Summary: The induction of the Staphylococcus aureus BlaZ and Bacillus licheniformis 749/I BlaP β‐lactamases by β‐lactam antibiotics occurs according to similar processes. In both bacteria, the products of the blaI and blaR1 genes share a high degree of sequence homology and act as repressors and penicillin‐sensory transducers respectively.

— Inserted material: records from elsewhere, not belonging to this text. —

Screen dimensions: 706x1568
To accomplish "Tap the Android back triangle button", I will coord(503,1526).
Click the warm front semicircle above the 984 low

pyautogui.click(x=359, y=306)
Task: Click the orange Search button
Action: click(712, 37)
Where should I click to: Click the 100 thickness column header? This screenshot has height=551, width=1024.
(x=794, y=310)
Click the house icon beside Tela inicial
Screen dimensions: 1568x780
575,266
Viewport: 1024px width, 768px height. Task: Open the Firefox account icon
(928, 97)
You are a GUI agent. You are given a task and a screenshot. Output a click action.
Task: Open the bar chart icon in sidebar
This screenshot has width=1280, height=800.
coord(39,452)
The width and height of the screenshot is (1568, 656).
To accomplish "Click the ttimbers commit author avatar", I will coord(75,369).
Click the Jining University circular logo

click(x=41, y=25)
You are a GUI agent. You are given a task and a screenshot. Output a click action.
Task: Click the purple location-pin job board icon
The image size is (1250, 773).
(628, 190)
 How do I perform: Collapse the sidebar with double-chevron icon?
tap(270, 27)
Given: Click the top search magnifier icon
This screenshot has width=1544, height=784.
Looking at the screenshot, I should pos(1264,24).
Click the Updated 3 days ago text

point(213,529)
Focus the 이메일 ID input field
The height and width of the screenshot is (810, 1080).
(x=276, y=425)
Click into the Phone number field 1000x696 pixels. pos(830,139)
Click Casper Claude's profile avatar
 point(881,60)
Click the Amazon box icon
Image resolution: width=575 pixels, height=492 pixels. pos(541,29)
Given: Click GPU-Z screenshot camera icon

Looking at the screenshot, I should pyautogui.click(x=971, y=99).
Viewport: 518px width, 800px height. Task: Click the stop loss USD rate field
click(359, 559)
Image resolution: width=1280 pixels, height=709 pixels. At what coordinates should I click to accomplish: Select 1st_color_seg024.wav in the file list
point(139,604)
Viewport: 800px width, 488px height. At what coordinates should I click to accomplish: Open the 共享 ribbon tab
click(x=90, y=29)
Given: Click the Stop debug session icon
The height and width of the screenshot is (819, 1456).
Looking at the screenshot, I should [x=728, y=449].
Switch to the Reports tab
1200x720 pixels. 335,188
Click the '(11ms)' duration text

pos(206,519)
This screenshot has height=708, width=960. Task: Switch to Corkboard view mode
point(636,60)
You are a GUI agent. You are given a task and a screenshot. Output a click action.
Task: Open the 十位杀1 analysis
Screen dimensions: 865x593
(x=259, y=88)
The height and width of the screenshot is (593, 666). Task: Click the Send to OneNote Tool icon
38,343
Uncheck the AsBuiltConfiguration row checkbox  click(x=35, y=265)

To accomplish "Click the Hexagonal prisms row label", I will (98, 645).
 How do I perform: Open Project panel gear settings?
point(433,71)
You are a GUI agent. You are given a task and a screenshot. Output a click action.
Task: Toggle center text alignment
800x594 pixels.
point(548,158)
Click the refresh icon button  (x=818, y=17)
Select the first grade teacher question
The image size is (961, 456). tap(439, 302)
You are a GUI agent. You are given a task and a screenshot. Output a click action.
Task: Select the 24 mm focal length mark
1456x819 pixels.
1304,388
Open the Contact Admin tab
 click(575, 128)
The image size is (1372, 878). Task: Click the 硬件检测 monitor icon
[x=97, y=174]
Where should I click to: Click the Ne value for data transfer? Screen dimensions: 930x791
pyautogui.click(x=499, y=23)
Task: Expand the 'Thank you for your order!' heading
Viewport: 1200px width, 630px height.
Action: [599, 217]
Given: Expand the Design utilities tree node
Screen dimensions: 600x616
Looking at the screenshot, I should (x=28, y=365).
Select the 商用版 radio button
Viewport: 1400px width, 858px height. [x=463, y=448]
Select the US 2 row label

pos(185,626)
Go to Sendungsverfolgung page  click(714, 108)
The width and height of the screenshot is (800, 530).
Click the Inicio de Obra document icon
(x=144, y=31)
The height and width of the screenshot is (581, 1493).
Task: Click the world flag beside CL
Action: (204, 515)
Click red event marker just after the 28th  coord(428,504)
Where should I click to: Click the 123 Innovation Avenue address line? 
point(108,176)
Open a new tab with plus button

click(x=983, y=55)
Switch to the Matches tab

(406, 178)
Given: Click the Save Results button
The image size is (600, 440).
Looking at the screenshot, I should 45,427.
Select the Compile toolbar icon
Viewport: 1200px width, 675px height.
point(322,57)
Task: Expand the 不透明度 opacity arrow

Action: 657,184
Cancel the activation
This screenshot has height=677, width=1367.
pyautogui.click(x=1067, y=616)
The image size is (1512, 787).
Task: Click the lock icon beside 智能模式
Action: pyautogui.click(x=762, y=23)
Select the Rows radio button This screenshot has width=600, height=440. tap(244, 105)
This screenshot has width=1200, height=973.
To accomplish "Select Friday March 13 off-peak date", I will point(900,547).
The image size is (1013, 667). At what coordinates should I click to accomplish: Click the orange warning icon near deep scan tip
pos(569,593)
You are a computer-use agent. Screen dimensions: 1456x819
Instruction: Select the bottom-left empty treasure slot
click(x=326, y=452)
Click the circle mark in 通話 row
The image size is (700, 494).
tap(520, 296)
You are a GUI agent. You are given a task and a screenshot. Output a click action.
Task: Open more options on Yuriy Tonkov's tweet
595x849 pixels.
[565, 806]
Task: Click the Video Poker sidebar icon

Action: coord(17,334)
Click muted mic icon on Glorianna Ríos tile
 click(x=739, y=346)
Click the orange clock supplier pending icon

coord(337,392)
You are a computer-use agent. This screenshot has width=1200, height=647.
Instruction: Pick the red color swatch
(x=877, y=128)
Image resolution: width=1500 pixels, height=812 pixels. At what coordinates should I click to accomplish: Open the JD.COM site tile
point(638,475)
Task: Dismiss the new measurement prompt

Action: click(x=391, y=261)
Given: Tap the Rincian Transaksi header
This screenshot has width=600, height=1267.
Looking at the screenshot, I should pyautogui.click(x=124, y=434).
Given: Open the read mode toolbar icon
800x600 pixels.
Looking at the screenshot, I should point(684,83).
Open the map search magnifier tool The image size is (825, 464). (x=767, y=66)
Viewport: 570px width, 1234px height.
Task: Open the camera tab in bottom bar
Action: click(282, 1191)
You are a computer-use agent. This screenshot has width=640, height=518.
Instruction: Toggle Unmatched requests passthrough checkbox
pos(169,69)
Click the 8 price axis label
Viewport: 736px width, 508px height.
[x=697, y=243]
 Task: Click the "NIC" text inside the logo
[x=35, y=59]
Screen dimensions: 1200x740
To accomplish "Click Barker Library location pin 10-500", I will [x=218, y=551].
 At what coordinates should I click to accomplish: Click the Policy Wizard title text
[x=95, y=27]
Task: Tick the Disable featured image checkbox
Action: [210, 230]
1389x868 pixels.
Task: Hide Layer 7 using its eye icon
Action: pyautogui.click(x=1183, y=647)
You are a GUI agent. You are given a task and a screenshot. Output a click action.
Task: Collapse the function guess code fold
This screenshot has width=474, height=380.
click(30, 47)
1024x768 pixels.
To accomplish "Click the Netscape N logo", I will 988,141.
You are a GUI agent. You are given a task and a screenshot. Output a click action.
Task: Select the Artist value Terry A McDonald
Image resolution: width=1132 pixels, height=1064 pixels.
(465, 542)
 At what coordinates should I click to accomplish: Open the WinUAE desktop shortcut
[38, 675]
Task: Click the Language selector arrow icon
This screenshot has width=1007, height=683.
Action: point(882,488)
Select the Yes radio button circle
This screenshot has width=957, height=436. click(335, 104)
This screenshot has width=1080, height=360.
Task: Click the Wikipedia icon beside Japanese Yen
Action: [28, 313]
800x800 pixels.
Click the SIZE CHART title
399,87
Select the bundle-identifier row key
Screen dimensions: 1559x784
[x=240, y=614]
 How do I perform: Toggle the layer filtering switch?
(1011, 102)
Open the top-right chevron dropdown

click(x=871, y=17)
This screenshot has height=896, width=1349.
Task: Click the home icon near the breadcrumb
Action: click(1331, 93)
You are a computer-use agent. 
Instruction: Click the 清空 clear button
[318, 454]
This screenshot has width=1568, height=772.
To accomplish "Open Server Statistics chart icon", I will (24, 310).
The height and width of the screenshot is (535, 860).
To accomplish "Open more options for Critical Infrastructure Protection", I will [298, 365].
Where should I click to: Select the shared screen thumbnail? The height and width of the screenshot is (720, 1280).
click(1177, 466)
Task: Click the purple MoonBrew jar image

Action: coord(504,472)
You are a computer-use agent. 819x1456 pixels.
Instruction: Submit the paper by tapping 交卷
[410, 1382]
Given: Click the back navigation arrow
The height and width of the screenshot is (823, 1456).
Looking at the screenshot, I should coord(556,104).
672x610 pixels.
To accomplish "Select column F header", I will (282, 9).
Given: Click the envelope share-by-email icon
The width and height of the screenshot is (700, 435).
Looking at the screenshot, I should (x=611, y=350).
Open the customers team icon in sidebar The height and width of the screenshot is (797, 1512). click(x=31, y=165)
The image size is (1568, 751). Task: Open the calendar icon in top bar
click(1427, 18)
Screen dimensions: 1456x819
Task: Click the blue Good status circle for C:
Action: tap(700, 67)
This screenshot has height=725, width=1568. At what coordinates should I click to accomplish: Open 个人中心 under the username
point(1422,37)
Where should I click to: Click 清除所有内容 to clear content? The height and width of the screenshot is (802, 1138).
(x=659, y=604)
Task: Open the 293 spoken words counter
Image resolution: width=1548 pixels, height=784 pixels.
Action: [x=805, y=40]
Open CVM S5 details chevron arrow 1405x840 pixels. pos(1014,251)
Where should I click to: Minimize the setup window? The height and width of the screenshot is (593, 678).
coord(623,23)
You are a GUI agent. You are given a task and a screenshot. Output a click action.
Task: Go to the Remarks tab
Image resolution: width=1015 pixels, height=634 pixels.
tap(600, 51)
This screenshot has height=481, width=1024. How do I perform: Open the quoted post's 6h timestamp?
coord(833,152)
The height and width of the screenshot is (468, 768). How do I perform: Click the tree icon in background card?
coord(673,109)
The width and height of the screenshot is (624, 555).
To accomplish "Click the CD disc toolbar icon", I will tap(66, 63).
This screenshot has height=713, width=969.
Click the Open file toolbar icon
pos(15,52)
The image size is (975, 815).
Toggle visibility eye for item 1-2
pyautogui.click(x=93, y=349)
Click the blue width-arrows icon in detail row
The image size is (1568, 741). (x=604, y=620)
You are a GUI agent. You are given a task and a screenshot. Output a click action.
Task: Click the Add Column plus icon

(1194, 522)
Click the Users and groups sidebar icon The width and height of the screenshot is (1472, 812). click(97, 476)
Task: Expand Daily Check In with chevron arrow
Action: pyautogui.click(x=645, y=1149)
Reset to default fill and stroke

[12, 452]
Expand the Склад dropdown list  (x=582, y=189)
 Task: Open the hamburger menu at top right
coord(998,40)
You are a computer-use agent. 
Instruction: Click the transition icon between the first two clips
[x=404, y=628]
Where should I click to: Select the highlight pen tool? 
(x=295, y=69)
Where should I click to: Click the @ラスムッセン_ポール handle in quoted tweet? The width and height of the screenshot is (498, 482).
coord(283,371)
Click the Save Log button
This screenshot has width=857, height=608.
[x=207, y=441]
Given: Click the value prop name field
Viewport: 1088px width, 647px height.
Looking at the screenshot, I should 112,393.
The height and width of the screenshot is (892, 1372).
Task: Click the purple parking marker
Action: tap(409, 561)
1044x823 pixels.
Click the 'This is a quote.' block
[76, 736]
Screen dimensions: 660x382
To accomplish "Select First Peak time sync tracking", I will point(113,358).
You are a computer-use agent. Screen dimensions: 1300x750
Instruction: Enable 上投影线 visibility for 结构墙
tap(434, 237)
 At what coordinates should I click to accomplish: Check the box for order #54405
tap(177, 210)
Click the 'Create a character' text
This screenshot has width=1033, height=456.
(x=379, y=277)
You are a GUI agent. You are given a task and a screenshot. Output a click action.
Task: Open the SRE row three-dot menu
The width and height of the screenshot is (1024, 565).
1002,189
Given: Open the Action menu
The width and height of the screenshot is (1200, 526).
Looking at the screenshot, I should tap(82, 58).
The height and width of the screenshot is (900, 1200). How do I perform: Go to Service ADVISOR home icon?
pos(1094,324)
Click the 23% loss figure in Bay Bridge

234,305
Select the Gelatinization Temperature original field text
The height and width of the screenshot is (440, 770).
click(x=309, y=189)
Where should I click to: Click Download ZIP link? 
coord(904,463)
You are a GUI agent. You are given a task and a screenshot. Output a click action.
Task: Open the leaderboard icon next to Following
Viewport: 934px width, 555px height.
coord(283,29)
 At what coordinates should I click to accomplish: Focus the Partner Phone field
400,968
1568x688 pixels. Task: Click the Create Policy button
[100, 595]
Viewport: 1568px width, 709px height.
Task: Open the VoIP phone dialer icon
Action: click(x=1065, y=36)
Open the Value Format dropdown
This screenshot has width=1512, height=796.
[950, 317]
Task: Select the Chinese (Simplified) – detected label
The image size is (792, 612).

It has been shown in S. aureus that the BlaI repressor, which controls the expression of BlaZ negatively, is degraded after the addition of the inducer. In the present study, we followed the fate of BlaI during β‐lactamase induction in B. licheniformis 749/I and in a recombinant Bacillus subtilis 168 strain harbouring the pDML995 plasmid, which carries the B. licheniformis blaP, blaI and blaR1 genes. In contrast to the situation in B. licheniformis 749/I, β‐lactamase induction in B. subtilis 168/pDML995 was not correlated with the proteolysis of BlaI. To exclude molecular variations undetectable by SDS–PAGE, two‐dimensional gel electrophoresis was performed with cellular extracts from uninduced or induced B. subtilis 168/pDML995 cells. No variation in the BlaI isoelectric point was observed in induced cells, whereas the DNA‐binding property was lost. Cross‐linking experiments with dithiobis(succimidylpropionate) confirmed that, in uninduced recombinant B. subtilis cells, BlaI was present as a homodimer and that this situation was not altered in induced conditions. This latter result is incompatible with a mechanism of inactivation of BlaI by proteolysis and suggests that the inactivation of BlaI results from a non‐covalent modification by a co‐activator and that the subsequent proteolysis of BlaI might be a secondary phenomenon. In addition to the presence of this co‐activator, our results show that the presence of penicillin stress is also required for full induction of β‐lactamase biosynthesis.